» **What this task involves**
Search the entries below for "Screen dimensions: 1080x1050". Give that line and all the lines after it again, exactly, through the last, without pictures.

» **Input records**
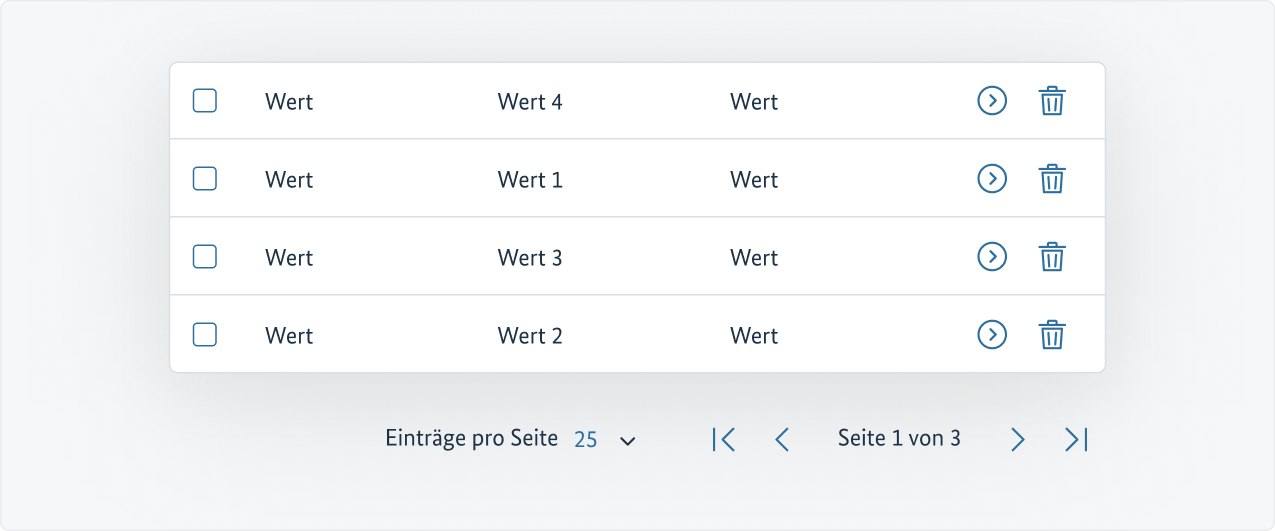Screen dimensions: 1275x531
Task: Go to the previous page
Action: (x=782, y=439)
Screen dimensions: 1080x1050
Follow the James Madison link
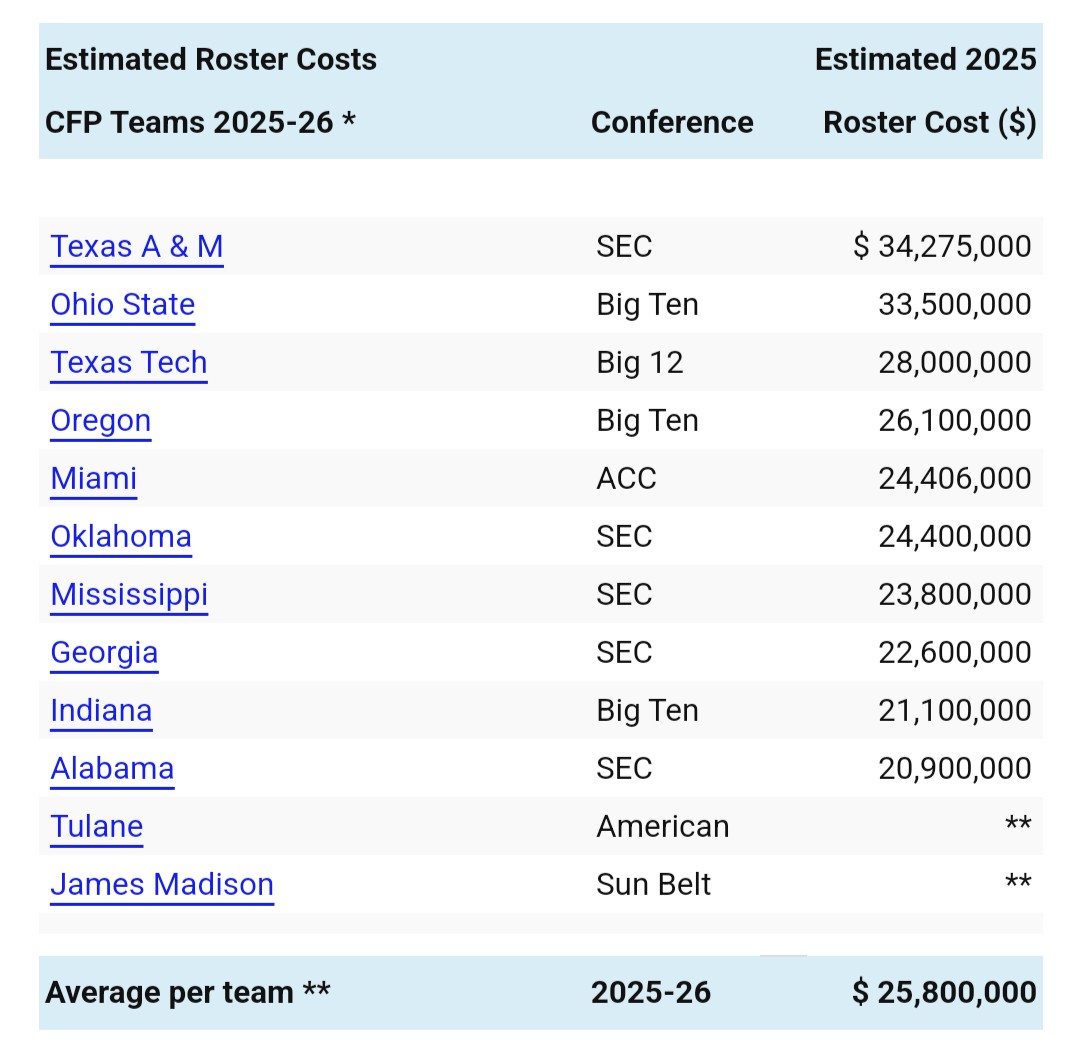162,885
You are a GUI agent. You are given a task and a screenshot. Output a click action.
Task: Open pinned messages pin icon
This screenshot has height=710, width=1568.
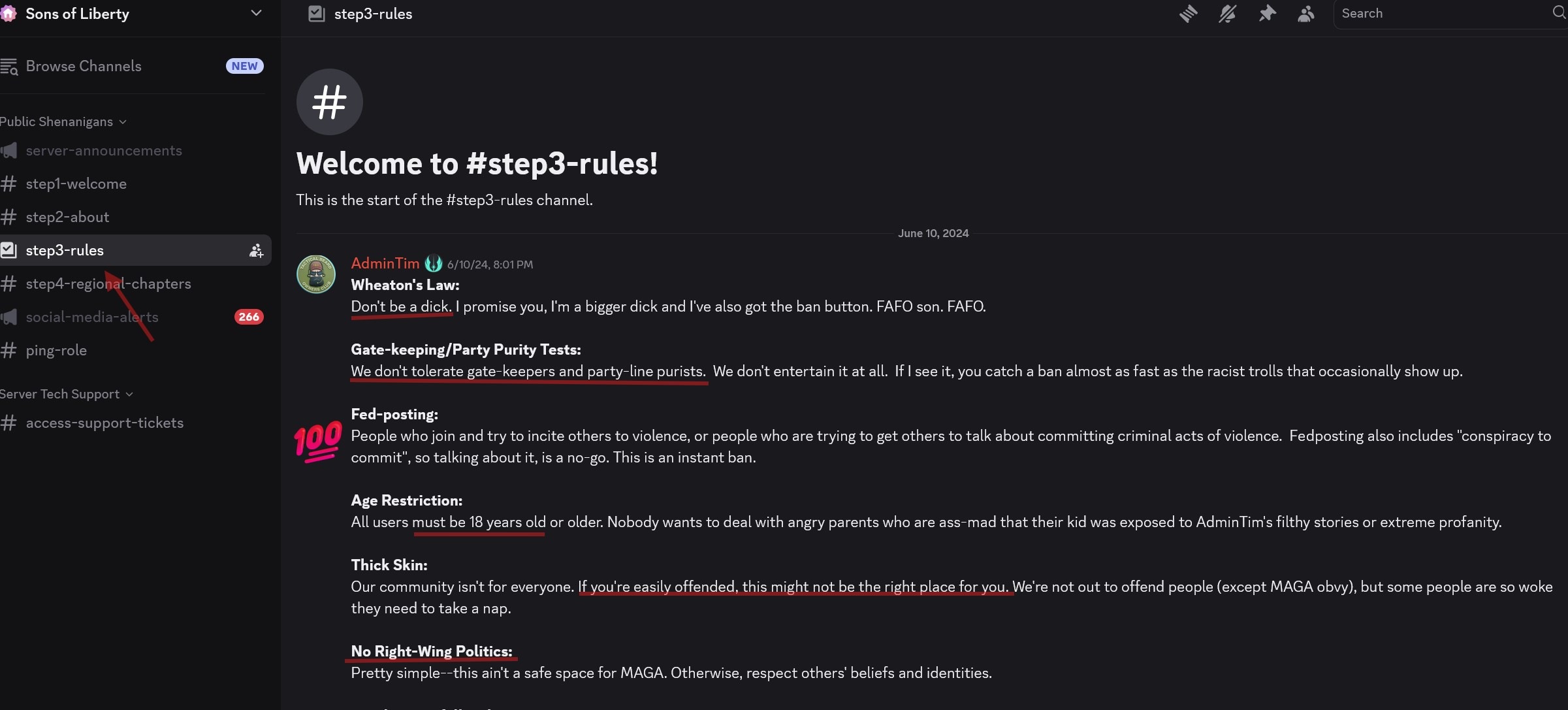[1267, 14]
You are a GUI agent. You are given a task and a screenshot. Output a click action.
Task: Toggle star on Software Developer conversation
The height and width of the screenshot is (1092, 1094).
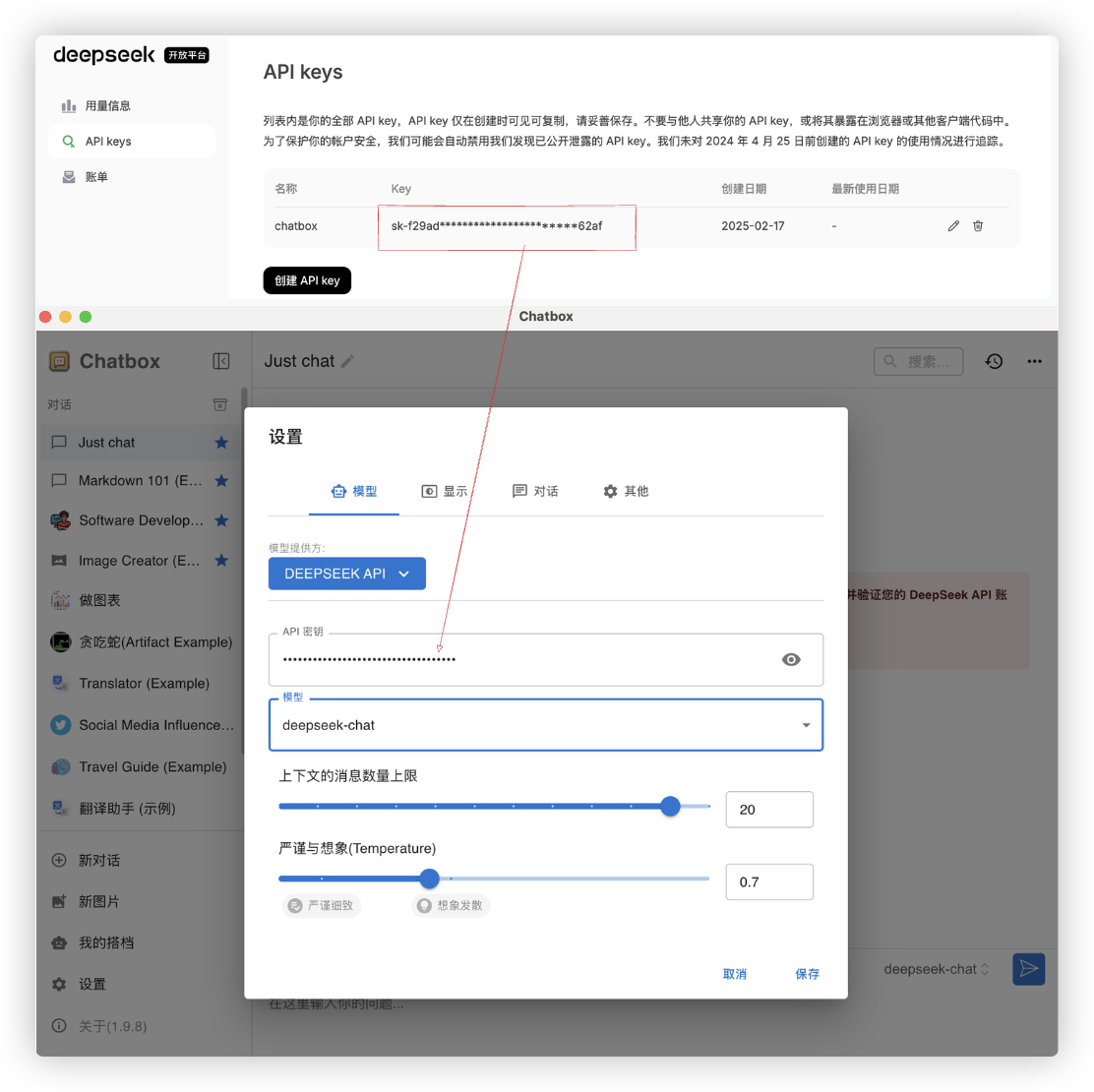(x=221, y=520)
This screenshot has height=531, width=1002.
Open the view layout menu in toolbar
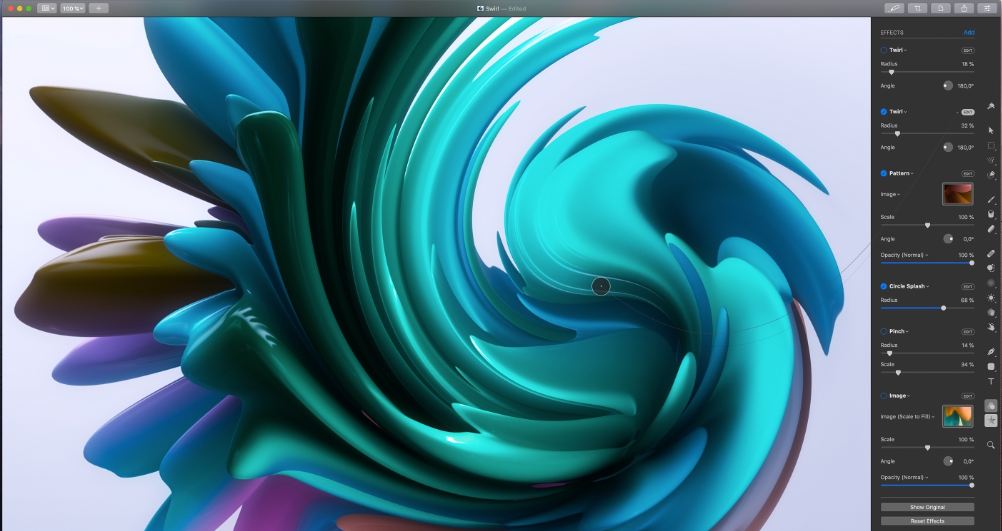pyautogui.click(x=47, y=8)
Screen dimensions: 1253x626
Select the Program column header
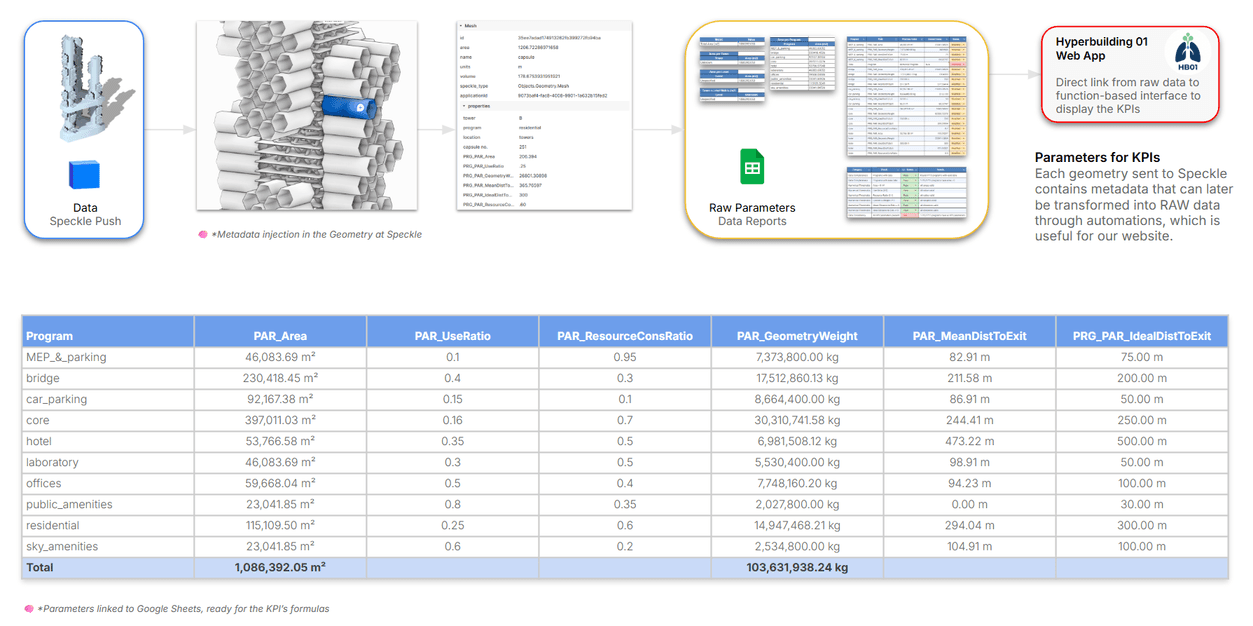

» **Task response**
Screen dimensions: 1080x1050
Follow the James Madison link
162,885
You are a GUI agent. You are given a task and a screenshot. Output a click action.
Task: Open pinned messages pin icon
This screenshot has height=710, width=1568.
[1267, 14]
You are a GUI agent. You are given a task and a screenshot. Output a click action.
Task: Toggle star on Software Developer conversation
The height and width of the screenshot is (1092, 1094).
(x=221, y=520)
This screenshot has height=531, width=1002.
Open the view layout menu in toolbar
pyautogui.click(x=47, y=8)
Screen dimensions: 1253x626
Select the Program column header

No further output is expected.